▸ TASK TO CARRY OUT
In the passage below about the Seize the Day event, during what hours did the event run?

▸ READING PASSAGE
========================================
The Silk Street Jazz Band at the Wellcome Collection’s Seize the Day event (c) Wellcome Library, London.

Event timing

The date was chosen to act as a teaser for Wellcome Collection’s new temporary exhibition, ‘Death: A Self Portrait’, and also marked the Mexican Day of the Dead – a festival that traditionally takes an irreverent and playful look at death.

The event ran from 7-11pm across four floors of the building, and featured a jazz band recreating the joyous atmosphere of a traditional Dixieland jazz funeral, the chance to decorate a coffin, storytelling, dance classes and talks from experts on the history of reanimation, the stats of death and memento mori in art.

A group of people decorating a hot pink coffin

Visitors decorating a coffin at the Wellcome Collection (c) Wellcome Library, London

Teamwork and collaboration

Seize the Day built on the success of previous large scale events such as Elements, Hands and Quacks and Cures. Friday night Lates are a special feature of the Wellcome Collection calendar – they are larger in ambition and scope than our regular programme of lunchtime and evening discussion events and performances. They involve multiple spaces across the building and enlist the help of tens of support staff – the events team, front of house staff, audio visual and catering teams.
========================================
▸ ENTRIES PROVIDED

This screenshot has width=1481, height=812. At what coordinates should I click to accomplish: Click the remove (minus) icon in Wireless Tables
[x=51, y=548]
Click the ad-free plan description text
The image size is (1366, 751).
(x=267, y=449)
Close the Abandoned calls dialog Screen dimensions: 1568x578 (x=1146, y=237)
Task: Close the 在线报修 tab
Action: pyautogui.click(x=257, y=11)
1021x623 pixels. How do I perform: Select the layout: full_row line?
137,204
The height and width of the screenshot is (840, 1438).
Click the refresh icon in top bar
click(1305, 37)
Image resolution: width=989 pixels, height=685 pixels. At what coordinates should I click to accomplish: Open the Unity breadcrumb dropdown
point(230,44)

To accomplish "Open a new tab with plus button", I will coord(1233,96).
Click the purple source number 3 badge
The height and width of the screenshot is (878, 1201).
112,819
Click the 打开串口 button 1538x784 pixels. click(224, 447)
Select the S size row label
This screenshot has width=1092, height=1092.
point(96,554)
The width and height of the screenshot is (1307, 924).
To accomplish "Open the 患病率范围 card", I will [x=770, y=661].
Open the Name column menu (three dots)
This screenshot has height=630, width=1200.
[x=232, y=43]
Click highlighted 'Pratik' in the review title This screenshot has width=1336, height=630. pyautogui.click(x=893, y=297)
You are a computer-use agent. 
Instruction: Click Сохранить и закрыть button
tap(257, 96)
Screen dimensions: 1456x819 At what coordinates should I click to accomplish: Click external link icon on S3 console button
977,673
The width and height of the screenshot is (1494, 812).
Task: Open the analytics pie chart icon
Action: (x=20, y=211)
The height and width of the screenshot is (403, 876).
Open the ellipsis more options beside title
========================================
▸ OUTPUT OF THE EXERCISE
From 7 to 11pm.